> [Passage choisi]:
┄┄┄┄┄┄┄┄┄┄
Des injonctions imperceptibles

 

Les entreprises (fussent-elles de formation) font partie intégrante d’un environnement politique, culturel, économique, social. Toutefois, dans les métiers de la formation on prend rarement en compte ces dimensions car il existe d’autres instances qui s’en occupent !!! En effet, étant donné qu’il dispose des moyens financiers, « le patronat s’investit de plus en plus dans les affaires de la cité […et fait …] prévaloir ses conceptions en matière d’emploi, de formation [5]». En fait la formation se révèle un puissant levier sur les déroulements de carrières donc sur la vie quotidienne et les comportements d’allégeance ou non des salariés quant à leurs directions. Cependant il y a lieu de s’interroger sur l’envahissement du champ de la formation par des « produits » spécifiques pré-construits en particulier par certains membres de la table ronde des industriels européens qui, à Bruxelles, dictent leurs directives à la commission formation du conseil de l’Europe. De quels choix disposent les formateurs et ingénieurs de formation quand ces puissants opérateurs prennent le contrôle des supports, des réseaux informatiques et des contenus ? Quels interstices de liberté peuvent encore s’octroyer les responsables de formation, les consultants et les formateurs ? Que devient leur espace des possibles [6]?  Rappelons que « l’espace des possibles est ce qui fait que les producteurs … sont…relativement autonomes par rapport aux déterminations de l’environnement  économique [7]», culturel, social et financier, ce qui semble éloigné de la situation des producteurs que sont les formateurs.
┄┄┄┄┄┄┄┄┄┄
Fiches de repérage d'éléments
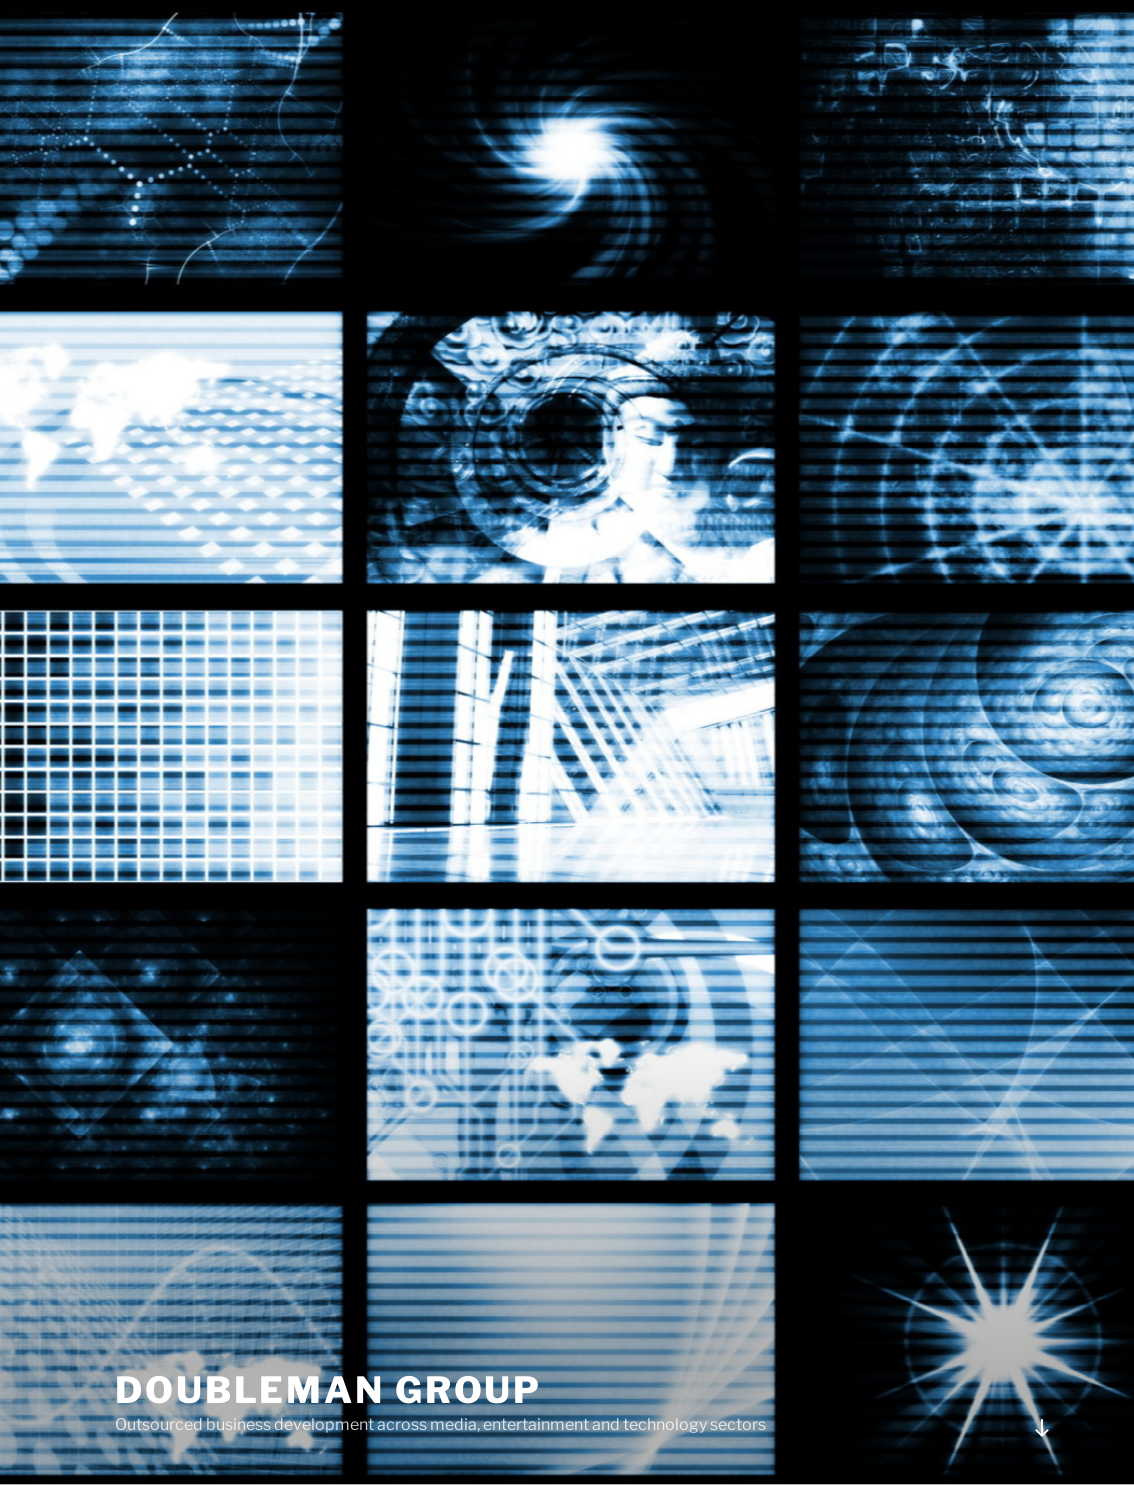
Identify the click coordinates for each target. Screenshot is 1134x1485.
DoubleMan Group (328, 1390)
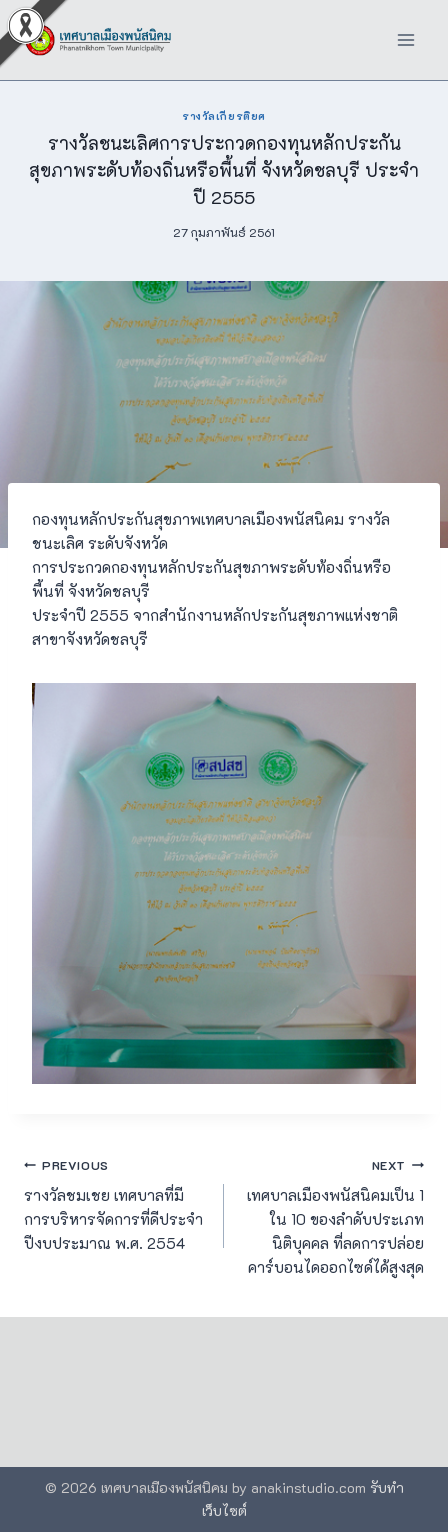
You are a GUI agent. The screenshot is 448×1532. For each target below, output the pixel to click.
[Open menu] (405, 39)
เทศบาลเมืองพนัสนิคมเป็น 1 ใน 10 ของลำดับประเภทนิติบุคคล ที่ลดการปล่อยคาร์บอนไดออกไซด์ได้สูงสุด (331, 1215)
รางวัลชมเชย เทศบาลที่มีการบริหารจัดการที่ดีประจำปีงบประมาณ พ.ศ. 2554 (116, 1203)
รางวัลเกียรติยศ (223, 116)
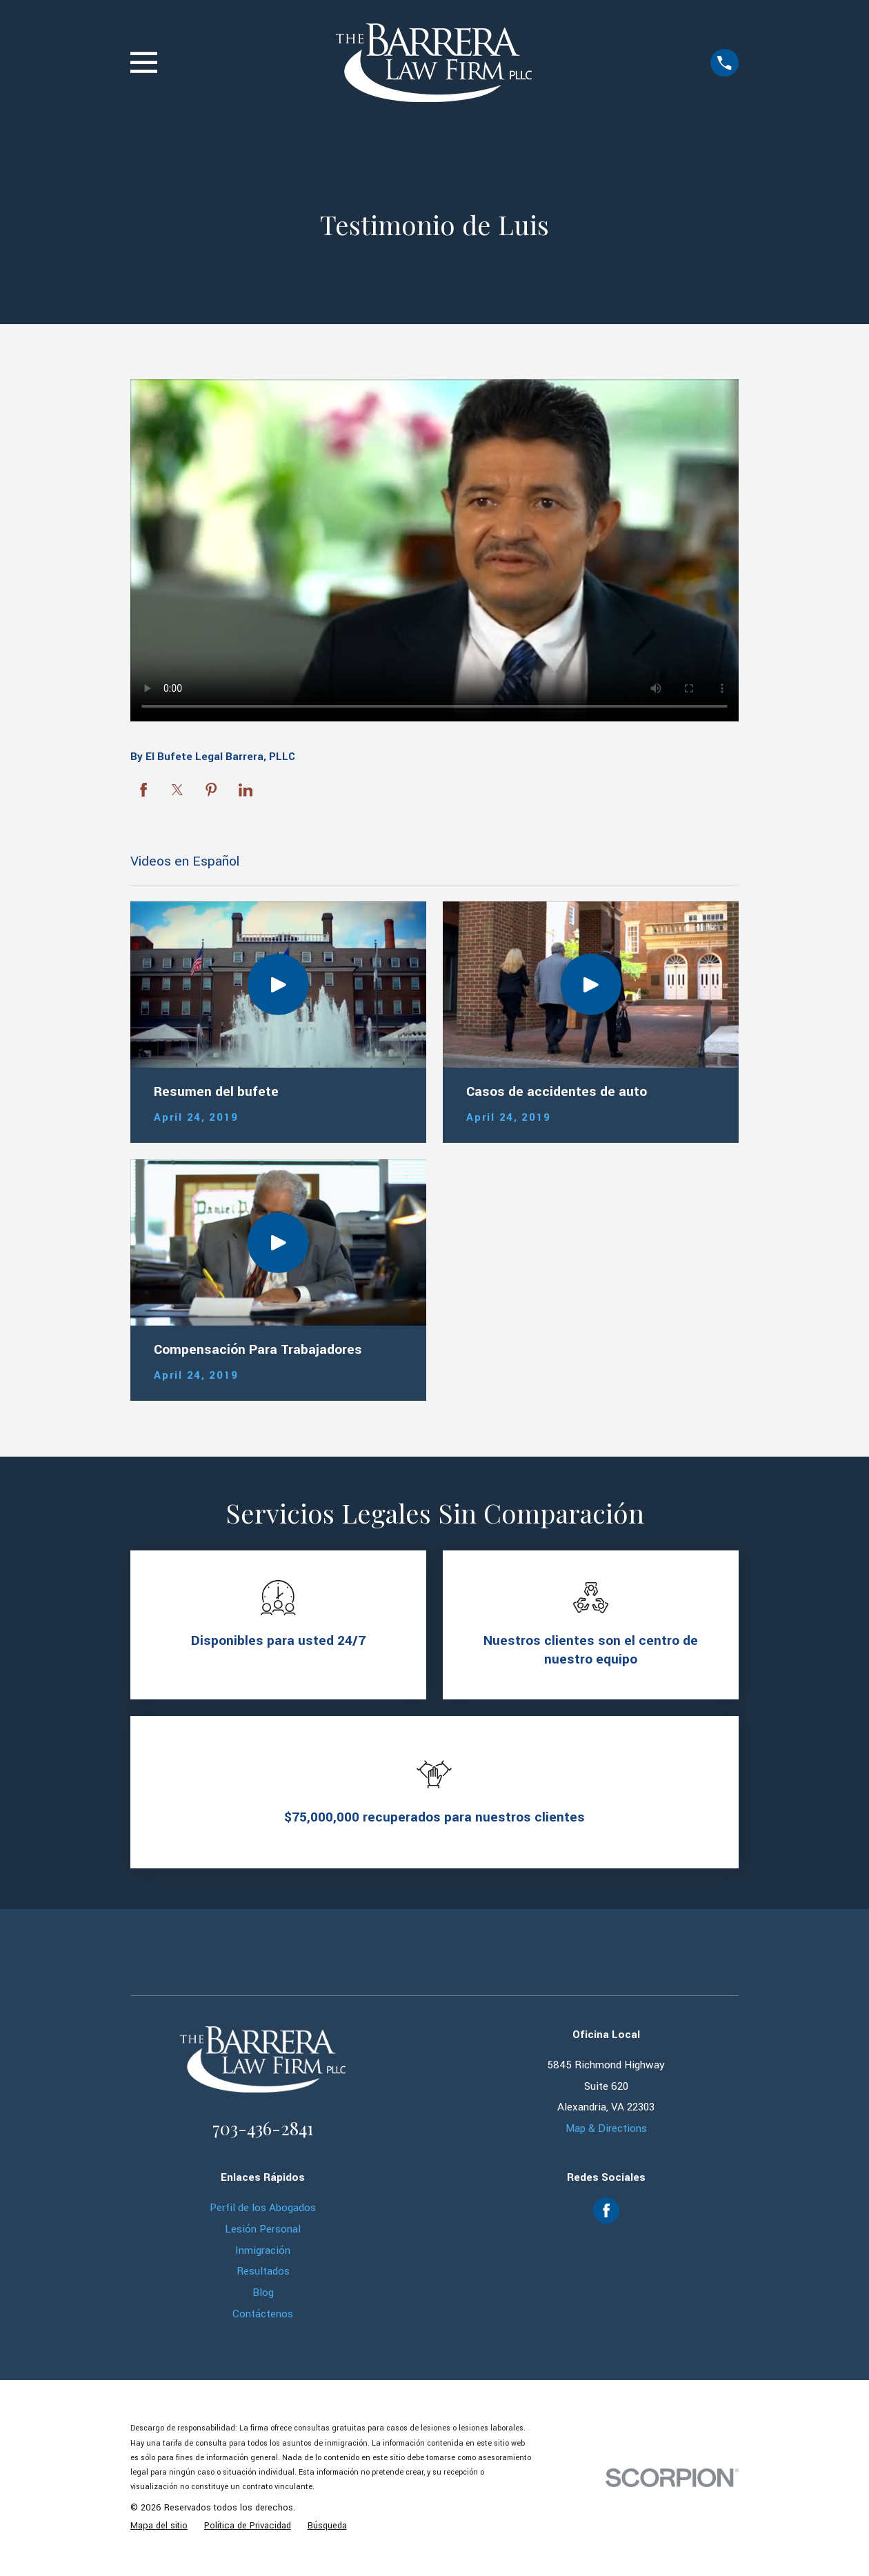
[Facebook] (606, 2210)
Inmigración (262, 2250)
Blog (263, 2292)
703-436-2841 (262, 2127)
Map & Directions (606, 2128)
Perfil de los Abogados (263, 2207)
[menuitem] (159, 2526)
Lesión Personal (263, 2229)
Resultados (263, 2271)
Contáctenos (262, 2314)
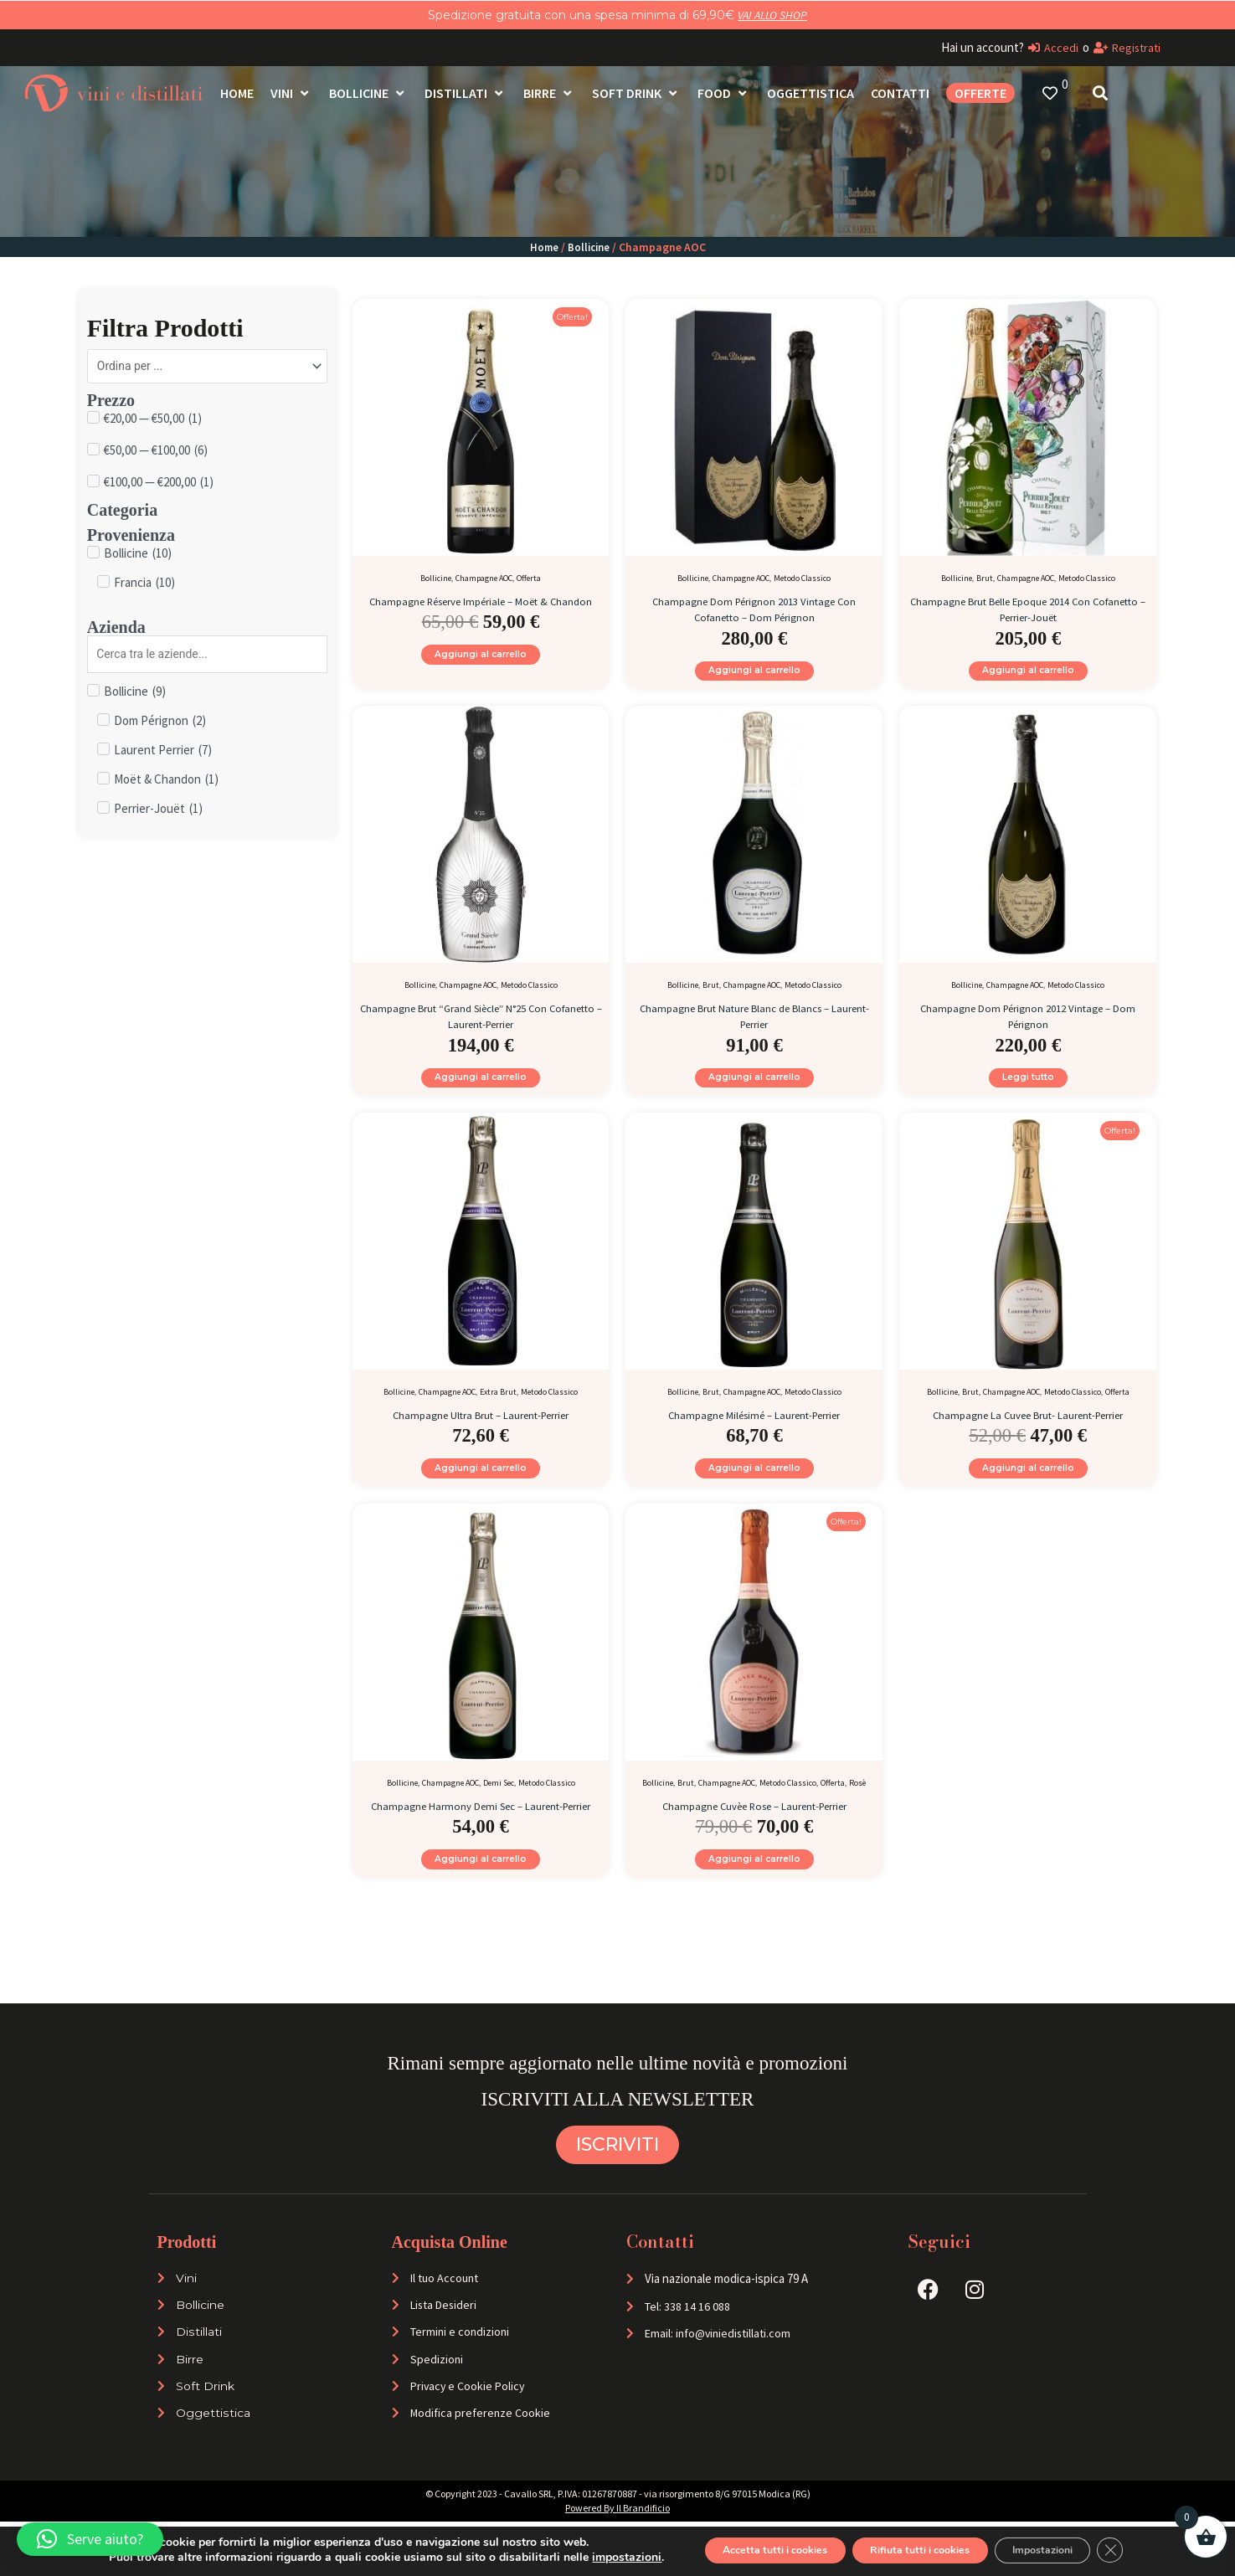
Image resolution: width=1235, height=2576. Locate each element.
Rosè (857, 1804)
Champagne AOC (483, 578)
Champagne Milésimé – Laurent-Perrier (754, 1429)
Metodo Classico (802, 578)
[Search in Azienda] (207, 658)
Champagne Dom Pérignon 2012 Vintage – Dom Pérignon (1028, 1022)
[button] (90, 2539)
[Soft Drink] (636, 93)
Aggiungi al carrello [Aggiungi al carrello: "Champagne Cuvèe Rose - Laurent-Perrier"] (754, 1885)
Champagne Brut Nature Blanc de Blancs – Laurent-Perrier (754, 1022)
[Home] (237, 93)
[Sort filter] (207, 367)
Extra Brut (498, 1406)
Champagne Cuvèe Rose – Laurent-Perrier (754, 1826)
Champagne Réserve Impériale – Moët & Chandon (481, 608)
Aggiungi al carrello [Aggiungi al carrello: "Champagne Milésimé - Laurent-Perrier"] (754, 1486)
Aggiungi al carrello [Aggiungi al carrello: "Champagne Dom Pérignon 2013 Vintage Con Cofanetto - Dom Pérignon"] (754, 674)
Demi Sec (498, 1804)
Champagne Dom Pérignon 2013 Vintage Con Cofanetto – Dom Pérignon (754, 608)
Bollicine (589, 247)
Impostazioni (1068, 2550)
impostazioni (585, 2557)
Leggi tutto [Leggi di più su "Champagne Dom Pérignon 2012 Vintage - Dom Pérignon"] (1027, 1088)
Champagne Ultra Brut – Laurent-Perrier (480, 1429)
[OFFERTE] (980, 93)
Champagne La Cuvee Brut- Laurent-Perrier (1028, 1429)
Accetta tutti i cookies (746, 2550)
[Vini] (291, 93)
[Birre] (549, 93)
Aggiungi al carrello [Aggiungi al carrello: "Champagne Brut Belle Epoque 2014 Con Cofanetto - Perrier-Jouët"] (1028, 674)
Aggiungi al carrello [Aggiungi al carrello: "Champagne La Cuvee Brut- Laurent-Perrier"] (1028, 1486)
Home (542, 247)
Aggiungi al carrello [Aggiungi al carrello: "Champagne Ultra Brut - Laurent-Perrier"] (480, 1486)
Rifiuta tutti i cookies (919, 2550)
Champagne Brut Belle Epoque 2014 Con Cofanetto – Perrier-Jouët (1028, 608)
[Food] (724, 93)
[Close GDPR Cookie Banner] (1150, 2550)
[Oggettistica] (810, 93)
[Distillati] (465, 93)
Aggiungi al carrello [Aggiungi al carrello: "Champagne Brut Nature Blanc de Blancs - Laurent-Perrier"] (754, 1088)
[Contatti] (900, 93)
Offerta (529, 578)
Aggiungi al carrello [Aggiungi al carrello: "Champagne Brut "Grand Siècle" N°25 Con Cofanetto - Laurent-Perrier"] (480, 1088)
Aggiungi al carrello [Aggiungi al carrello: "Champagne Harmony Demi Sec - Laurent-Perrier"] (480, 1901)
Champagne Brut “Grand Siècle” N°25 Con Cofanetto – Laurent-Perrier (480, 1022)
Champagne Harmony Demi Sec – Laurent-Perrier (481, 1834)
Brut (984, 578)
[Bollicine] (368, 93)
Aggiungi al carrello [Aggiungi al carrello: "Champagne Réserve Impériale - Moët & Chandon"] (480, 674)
┄┄┄┄┄┄┄┄┄┄
> [Série de tâches]:
A. Pouvez-vous reprendre les entrées, de leur début jusqu'à la ligne contenant « รางวัลชมเชย เทศบาลที่มีการบริหารจัดการที่ดีประจำปีงบประมาณ พ.ศ. » incluse, en modifiant « target » en « element » et en laissant tout le reste intact ? Ne reproduisez pas les images.
B. Pourriez-vous écrire la suite du passage sur la formation face à l'emprise du patronat, à partir de sa dernière phrase ?

> [Corrigé des exercices]:
A.
Identify the click coordinates for each element. Screenshot is 1134x1485.
DoubleMan Group (328, 1390)
You are a GUI agent. The screenshot is 448×1532. For each element below, output the pixel to click.
[Open menu] (405, 39)
เทศบาลเมืองพนัสนิคมเป็น 1 ใน 10 ของลำดับประเภทนิติบุคคล ที่ลดการปล่อยคาร์บอนไดออกไซด์ได้สูงสุด (331, 1215)
รางวัลชมเชย เทศบาลที่มีการบริหารจัดการที่ดีประจำปีงบประมาณ พ.ศ. 2554 (116, 1203)

B.
Comment ne pas succomber à ces diktats néolibéraux implicites, très peu visibles car intégrés dans le discours généralisé en particulier par les cadres et les médias, mais non virtuels ? Mais peut-on, veut-on les voir ? Quelles formations pour comprendre ce qui se joue dans les coulisses des pouvoirs ? Quelles sont les conditions sociales de l’autonomie professionnelle ? De quelles manières influencer de façon efficiente les stratégies de formation des décideurs ? Ceux-ci agissent sous la férule constante des actionnaires qui considèrent l’entreprise comme « un simple instrument pour la rentabilité financière …qu’on … [peut] …manipuler…selon les aléas du marché [8]» sans tenir compte des personnels engagés. D’aucuns diraient que l’on est éloigné de la formation. Voire ! En effet il faut rendre l’organisation et les employés flexibles, c’est-à-dire adaptables aux modifications incessantes censées toujours accroître la productivité. Le marché de la formation s’y conforme à souhait. On constate que le management instaure dans les faits une idéologie du changement permanent qui devient la norme de l’entreprise « moderne » qu’elle soit privée, semi-publique ou publique. Pourtant des observations factuelles montrent qu’une informatisation médiocre, peut provoquer davantage de pertes que les méthodes traditionnelles. Ceci ramène au problème de la réflexion rationnelle sur la décision rationnelle !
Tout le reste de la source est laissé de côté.